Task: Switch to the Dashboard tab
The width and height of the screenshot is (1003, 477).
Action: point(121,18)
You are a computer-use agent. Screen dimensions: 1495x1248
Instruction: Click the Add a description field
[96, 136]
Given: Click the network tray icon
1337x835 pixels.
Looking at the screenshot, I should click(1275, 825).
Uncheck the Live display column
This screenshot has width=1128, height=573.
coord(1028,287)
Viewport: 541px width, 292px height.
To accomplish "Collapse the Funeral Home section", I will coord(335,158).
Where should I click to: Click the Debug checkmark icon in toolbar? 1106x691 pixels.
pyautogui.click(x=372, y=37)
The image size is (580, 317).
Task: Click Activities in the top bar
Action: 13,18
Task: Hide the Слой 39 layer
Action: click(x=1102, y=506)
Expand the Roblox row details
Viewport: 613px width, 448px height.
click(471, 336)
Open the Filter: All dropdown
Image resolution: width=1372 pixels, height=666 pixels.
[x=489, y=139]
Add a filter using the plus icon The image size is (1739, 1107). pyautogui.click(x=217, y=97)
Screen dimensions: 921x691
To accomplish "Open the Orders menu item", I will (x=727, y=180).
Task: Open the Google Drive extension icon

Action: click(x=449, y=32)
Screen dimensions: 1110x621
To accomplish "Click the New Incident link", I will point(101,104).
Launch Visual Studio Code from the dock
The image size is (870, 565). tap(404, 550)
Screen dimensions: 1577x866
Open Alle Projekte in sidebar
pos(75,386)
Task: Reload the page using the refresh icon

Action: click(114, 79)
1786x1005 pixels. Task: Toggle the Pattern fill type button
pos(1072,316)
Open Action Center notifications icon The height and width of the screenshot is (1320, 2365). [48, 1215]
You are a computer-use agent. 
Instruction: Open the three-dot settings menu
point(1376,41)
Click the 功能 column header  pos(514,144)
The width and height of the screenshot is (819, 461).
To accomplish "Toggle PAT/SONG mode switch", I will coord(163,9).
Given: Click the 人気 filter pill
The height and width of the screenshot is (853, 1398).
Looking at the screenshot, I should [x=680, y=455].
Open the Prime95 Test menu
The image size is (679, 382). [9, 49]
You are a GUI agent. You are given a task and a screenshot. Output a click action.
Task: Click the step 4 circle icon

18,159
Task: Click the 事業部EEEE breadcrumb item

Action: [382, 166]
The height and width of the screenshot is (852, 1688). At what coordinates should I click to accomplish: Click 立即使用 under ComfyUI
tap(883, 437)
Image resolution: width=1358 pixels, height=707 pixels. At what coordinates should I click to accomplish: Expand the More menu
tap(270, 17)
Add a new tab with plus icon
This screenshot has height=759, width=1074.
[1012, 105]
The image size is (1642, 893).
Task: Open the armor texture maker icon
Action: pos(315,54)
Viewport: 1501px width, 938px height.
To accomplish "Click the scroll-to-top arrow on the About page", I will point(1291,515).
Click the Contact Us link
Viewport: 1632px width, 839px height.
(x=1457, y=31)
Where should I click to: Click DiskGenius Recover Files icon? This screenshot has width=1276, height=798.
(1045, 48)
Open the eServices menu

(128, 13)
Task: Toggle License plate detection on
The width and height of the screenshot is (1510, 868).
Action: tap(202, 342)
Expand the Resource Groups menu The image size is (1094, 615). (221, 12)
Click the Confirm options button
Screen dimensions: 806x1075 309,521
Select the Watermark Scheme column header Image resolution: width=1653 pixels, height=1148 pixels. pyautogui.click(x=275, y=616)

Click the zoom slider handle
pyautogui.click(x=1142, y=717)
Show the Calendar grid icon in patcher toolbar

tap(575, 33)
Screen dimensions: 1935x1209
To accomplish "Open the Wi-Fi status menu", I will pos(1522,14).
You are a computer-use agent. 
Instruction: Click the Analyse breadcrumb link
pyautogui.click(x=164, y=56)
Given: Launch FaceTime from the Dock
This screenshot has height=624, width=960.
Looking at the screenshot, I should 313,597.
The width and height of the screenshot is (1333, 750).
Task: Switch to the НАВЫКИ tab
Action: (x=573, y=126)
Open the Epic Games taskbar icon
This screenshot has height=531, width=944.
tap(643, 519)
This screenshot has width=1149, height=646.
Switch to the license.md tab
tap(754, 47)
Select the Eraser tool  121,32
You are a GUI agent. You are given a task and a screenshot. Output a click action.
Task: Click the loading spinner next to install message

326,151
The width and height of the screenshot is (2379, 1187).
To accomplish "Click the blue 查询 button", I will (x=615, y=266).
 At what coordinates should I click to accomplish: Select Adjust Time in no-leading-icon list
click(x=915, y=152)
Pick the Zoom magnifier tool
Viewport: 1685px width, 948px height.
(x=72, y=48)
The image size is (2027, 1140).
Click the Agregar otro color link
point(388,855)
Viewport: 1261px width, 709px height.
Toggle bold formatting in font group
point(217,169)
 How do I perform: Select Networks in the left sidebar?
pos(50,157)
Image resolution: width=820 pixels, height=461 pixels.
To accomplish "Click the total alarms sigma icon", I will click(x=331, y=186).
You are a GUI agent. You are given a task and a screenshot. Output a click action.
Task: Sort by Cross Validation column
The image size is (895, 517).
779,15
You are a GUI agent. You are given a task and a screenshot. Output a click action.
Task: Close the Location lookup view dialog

**Action item:**
Each line of the listing must be output once more, exactly as shown above.

**Exercise answer:**
Task: Switch to the Dashboard tab
The width and height of the screenshot is (1003, 477).
Action: point(121,18)
You are a computer-use agent. Screen dimensions: 1495x1248
Instruction: Click the Add a description field
[96, 136]
Given: Click the network tray icon
1337x835 pixels.
Looking at the screenshot, I should click(1275, 825).
Uncheck the Live display column
This screenshot has width=1128, height=573.
coord(1028,287)
Viewport: 541px width, 292px height.
To accomplish "Collapse the Funeral Home section", I will coord(335,158).
Where should I click to: Click the Debug checkmark icon in toolbar? 1106x691 pixels.
pyautogui.click(x=372, y=37)
The image size is (580, 317).
Task: Click Activities in the top bar
Action: 13,18
Task: Hide the Слой 39 layer
Action: click(x=1102, y=506)
Expand the Roblox row details
Viewport: 613px width, 448px height.
click(471, 336)
Open the Filter: All dropdown
Image resolution: width=1372 pixels, height=666 pixels.
[x=489, y=139]
Add a filter using the plus icon The image size is (1739, 1107). pyautogui.click(x=217, y=97)
Screen dimensions: 921x691
To accomplish "Open the Orders menu item", I will (x=727, y=180).
Task: Open the Google Drive extension icon

Action: click(x=449, y=32)
Screen dimensions: 1110x621
To accomplish "Click the New Incident link", I will point(101,104).
Launch Visual Studio Code from the dock
The image size is (870, 565). tap(404, 550)
Screen dimensions: 1577x866
Open Alle Projekte in sidebar
pos(75,386)
Task: Reload the page using the refresh icon

Action: click(114, 79)
1786x1005 pixels. Task: Toggle the Pattern fill type button
pos(1072,316)
Open Action Center notifications icon The height and width of the screenshot is (1320, 2365). [48, 1215]
You are a computer-use agent. 
Instruction: Open the three-dot settings menu
point(1376,41)
Click the 功能 column header  pos(514,144)
The width and height of the screenshot is (819, 461).
To accomplish "Toggle PAT/SONG mode switch", I will coord(163,9).
Given: Click the 人気 filter pill
The height and width of the screenshot is (853, 1398).
Looking at the screenshot, I should [x=680, y=455].
Open the Prime95 Test menu
The image size is (679, 382). [9, 49]
You are a GUI agent. You are given a task and a screenshot. Output a click action.
Task: Click the step 4 circle icon

18,159
Task: Click the 事業部EEEE breadcrumb item

Action: [382, 166]
The height and width of the screenshot is (852, 1688). At what coordinates should I click to accomplish: Click 立即使用 under ComfyUI
tap(883, 437)
Image resolution: width=1358 pixels, height=707 pixels. At what coordinates should I click to accomplish: Expand the More menu
tap(270, 17)
Add a new tab with plus icon
This screenshot has height=759, width=1074.
[1012, 105]
The image size is (1642, 893).
Task: Open the armor texture maker icon
Action: pos(315,54)
Viewport: 1501px width, 938px height.
To accomplish "Click the scroll-to-top arrow on the About page", I will point(1291,515).
Click the Contact Us link
Viewport: 1632px width, 839px height.
(x=1457, y=31)
Where should I click to: Click DiskGenius Recover Files icon? This screenshot has width=1276, height=798.
(1045, 48)
Open the eServices menu

(128, 13)
Task: Toggle License plate detection on
The width and height of the screenshot is (1510, 868).
Action: tap(202, 342)
Expand the Resource Groups menu The image size is (1094, 615). (221, 12)
Click the Confirm options button
Screen dimensions: 806x1075 309,521
Select the Watermark Scheme column header Image resolution: width=1653 pixels, height=1148 pixels. pyautogui.click(x=275, y=616)

Click the zoom slider handle
pyautogui.click(x=1142, y=717)
Show the Calendar grid icon in patcher toolbar

tap(575, 33)
Screen dimensions: 1935x1209
To accomplish "Open the Wi-Fi status menu", I will pos(1522,14).
You are a computer-use agent. 
Instruction: Click the Analyse breadcrumb link
pyautogui.click(x=164, y=56)
Given: Launch FaceTime from the Dock
This screenshot has height=624, width=960.
Looking at the screenshot, I should 313,597.
The width and height of the screenshot is (1333, 750).
Task: Switch to the НАВЫКИ tab
Action: (x=573, y=126)
Open the Epic Games taskbar icon
This screenshot has height=531, width=944.
tap(643, 519)
This screenshot has width=1149, height=646.
Switch to the license.md tab
tap(754, 47)
Select the Eraser tool  121,32
You are a GUI agent. You are given a task and a screenshot. Output a click action.
Task: Click the loading spinner next to install message

326,151
The width and height of the screenshot is (2379, 1187).
To accomplish "Click the blue 查询 button", I will (x=615, y=266).
 At what coordinates should I click to accomplish: Select Adjust Time in no-leading-icon list
click(x=915, y=152)
Pick the Zoom magnifier tool
Viewport: 1685px width, 948px height.
(x=72, y=48)
The image size is (2027, 1140).
Click the Agregar otro color link
point(388,855)
Viewport: 1261px width, 709px height.
Toggle bold formatting in font group
point(217,169)
 How do I perform: Select Networks in the left sidebar?
pos(50,157)
Image resolution: width=820 pixels, height=461 pixels.
To accomplish "Click the total alarms sigma icon", I will click(x=331, y=186).
You are a GUI agent. You are given a task and a screenshot. Output a click action.
Task: Sort by Cross Validation column
The image size is (895, 517).
779,15
You are a GUI agent. You are given a task and a screenshot. Output a click action.
Task: Close the Location lookup view dialog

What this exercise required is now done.